* **GOAL OF THE EXERCISE**: In the records that follow, the lines from the one containing "For every named target in this 324×2576" to the one containing "This Week (162, 1661)", inclusive, are to be given again exactly.

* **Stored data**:
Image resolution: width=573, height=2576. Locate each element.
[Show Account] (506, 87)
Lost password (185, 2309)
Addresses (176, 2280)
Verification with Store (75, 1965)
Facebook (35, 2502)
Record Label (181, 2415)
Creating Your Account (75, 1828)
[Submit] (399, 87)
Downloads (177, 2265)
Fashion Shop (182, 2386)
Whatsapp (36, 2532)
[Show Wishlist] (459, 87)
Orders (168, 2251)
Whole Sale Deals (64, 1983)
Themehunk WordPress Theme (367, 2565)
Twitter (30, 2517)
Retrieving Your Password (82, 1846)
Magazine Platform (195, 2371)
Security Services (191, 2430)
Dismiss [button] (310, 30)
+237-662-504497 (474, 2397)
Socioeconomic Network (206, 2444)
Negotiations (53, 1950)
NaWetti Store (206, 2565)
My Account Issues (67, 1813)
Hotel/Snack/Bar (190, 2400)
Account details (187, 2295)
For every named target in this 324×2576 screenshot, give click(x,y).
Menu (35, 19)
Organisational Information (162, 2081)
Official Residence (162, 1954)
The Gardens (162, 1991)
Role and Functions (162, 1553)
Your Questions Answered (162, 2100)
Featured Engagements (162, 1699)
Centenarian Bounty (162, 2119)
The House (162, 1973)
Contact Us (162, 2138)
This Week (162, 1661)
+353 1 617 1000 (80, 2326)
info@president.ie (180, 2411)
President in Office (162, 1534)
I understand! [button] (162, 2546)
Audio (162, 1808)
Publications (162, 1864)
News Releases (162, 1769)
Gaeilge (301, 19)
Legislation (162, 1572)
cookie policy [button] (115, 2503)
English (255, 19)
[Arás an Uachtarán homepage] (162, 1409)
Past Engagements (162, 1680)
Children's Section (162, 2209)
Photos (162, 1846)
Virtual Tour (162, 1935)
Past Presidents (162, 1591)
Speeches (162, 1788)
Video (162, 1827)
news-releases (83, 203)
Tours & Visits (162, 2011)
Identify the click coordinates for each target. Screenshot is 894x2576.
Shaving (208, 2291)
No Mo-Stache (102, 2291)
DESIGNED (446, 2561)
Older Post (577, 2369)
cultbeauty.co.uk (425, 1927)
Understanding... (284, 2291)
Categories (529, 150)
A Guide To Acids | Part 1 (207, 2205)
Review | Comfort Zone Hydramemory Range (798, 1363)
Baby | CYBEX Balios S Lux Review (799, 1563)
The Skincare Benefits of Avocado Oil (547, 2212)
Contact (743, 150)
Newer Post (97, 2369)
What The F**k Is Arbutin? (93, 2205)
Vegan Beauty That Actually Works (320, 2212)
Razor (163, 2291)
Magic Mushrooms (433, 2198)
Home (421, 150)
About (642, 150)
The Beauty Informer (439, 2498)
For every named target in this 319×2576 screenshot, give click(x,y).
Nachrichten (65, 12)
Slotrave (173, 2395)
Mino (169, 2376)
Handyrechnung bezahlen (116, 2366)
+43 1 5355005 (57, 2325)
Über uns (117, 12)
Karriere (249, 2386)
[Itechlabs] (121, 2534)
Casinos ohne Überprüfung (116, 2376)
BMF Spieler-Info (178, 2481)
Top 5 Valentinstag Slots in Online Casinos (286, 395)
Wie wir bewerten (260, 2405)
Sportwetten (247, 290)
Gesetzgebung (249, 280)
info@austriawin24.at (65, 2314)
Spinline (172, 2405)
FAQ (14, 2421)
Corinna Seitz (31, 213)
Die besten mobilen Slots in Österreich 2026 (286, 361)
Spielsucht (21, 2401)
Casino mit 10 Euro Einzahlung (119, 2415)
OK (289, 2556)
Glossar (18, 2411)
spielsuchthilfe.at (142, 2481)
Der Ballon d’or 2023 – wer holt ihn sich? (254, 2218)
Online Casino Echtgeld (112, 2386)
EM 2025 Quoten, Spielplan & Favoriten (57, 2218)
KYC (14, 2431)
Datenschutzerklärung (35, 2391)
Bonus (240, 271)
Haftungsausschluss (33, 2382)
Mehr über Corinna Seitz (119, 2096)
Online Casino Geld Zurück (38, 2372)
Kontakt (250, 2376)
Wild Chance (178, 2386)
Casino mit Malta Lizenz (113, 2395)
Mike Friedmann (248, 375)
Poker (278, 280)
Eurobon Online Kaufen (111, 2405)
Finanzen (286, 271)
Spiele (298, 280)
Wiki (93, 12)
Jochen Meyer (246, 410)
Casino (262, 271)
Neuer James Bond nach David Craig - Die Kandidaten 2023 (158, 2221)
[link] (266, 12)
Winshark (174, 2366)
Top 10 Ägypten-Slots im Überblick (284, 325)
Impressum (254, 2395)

* **REPLY**:
For every named target in this 324×2576 screenshot, give click(x,y).
Menu (35, 19)
Organisational Information (162, 2081)
Official Residence (162, 1954)
The Gardens (162, 1991)
Role and Functions (162, 1553)
Your Questions Answered (162, 2100)
Featured Engagements (162, 1699)
Centenarian Bounty (162, 2119)
The House (162, 1973)
Contact Us (162, 2138)
This Week (162, 1661)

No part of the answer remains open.